All this was illegal, according to Judge Beryl Howell, of the Washington, DC district court, in a ruling on May 19th. Judge Howell declared that the dissolution of USIP was “effectuated by illegitimately-installed leaders who lacked legal authority to take these actions”, and so was “null and void”. The result implies that Mr Moose is once again the president, and the board reinstated. The building, which was paid for partly with private money, must be returned. So too must the Institute’s $25m endowment (of which around $15m was donated privately). USIP staffers, almost all of whom were fired in late March, must decide if they want their jobs back.
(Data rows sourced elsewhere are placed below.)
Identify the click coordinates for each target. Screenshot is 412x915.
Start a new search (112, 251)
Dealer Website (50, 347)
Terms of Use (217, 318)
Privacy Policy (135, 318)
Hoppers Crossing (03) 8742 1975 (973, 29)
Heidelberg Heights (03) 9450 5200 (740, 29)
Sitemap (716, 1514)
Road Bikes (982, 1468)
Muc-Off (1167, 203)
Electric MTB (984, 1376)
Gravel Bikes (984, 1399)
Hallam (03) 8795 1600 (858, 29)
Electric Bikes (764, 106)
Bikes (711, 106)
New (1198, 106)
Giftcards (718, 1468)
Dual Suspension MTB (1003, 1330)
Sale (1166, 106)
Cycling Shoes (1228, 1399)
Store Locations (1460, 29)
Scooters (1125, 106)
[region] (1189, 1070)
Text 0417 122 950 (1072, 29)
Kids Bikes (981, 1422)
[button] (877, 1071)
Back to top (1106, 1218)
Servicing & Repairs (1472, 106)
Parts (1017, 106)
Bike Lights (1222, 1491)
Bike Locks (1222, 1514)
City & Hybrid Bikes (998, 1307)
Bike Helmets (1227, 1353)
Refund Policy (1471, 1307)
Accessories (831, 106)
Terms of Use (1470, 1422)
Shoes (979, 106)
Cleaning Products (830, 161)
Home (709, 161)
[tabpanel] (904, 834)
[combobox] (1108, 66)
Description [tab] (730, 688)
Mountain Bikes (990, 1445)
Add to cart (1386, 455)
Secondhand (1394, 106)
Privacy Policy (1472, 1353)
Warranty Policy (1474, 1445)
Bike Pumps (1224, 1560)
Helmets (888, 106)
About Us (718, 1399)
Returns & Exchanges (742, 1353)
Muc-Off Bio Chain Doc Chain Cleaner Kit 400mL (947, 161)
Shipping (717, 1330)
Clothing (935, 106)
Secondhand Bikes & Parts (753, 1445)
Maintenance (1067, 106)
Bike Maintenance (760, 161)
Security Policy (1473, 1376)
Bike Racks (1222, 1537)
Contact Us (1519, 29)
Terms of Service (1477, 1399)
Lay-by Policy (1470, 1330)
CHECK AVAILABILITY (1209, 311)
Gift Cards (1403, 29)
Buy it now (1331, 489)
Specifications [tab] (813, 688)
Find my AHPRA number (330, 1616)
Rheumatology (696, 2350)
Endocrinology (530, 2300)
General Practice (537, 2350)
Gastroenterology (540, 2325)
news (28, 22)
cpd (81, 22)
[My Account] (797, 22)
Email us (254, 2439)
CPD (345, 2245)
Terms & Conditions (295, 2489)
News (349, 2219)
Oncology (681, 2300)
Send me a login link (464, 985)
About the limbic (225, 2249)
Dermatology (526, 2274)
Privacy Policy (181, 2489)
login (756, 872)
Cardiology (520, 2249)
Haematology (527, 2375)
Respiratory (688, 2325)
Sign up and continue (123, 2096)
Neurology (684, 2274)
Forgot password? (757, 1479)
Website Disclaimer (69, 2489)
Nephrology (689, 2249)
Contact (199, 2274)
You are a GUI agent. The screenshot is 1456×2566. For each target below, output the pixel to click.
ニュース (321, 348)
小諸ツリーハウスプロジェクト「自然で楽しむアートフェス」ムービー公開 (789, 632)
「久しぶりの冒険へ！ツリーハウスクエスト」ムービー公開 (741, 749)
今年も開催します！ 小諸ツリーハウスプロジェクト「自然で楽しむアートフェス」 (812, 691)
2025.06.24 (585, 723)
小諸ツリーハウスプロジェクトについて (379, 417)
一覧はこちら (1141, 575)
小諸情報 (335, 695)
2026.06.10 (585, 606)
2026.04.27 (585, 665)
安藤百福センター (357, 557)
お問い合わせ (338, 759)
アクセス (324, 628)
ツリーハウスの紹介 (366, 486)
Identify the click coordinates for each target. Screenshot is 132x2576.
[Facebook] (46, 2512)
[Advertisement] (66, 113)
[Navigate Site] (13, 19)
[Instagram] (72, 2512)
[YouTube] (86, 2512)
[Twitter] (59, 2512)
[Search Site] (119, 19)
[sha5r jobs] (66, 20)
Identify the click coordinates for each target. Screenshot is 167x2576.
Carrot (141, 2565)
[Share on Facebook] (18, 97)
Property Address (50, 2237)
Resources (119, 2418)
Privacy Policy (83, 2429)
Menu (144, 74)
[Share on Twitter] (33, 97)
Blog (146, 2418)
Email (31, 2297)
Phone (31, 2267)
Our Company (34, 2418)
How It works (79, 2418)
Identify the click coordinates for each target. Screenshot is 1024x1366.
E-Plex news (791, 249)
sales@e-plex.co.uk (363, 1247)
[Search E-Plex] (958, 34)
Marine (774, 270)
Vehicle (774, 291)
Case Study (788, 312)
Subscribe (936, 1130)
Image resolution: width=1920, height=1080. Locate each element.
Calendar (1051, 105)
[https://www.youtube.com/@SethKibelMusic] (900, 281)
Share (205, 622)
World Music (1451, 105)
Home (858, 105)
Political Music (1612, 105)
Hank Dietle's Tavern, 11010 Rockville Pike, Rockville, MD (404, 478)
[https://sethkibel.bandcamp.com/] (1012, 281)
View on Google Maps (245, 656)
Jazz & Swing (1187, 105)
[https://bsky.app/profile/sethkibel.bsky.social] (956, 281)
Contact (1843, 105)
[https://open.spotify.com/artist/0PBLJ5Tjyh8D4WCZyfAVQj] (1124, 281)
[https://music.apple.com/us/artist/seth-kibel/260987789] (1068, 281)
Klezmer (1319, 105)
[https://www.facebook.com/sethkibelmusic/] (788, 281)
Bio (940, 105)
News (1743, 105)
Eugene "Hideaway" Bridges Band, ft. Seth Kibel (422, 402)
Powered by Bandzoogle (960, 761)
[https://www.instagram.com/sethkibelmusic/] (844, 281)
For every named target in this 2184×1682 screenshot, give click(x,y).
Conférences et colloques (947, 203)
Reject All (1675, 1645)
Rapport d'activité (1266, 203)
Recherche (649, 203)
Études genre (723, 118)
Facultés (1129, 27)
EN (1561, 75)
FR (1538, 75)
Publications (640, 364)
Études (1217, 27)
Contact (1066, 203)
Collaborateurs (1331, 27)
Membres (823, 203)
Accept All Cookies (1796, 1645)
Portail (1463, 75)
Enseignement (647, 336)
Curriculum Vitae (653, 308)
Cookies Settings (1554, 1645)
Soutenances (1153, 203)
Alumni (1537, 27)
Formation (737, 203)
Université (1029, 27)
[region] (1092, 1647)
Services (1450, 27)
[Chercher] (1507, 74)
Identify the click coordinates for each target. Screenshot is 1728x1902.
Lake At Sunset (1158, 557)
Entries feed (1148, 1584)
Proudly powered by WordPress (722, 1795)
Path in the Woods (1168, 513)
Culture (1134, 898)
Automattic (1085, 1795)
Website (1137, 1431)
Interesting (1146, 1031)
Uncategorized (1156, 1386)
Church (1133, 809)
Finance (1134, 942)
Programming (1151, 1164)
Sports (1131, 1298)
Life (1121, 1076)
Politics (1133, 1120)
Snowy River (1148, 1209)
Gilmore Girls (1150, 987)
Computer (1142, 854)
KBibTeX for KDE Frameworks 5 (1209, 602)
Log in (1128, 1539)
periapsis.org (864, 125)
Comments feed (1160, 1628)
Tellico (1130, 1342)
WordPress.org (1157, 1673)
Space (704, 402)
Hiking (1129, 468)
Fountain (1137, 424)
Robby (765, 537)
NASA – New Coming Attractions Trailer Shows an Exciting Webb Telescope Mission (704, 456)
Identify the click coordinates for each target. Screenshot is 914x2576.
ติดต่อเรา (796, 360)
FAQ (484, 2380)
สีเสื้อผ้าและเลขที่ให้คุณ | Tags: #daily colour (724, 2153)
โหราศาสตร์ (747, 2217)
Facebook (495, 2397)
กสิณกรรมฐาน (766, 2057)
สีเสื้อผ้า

George Foote, USIP’s lawyer, says he expects the government to appeal. A White House spokeswoman called the ruling the result of a “rogue judge”, and said it “will not be the last say on the matter”.

In her judgment, Judge Howell argued that the government chose “blunt force, backed up by law enforcement officers” to impose its legal view that the president has almost unlimited power over almost anything the government funds. In reality, she concluded, not everything funded by Congress is part of the “executive branch”, and so the government’s sweeping assertion of absolute power is unjustified. In effect she ruled that the legislature retains the right to restrict the president’s power over certain institutions. This, Mr Foote argues, has implications that go beyond USIP. It is a “victory for the rule of law”, he says.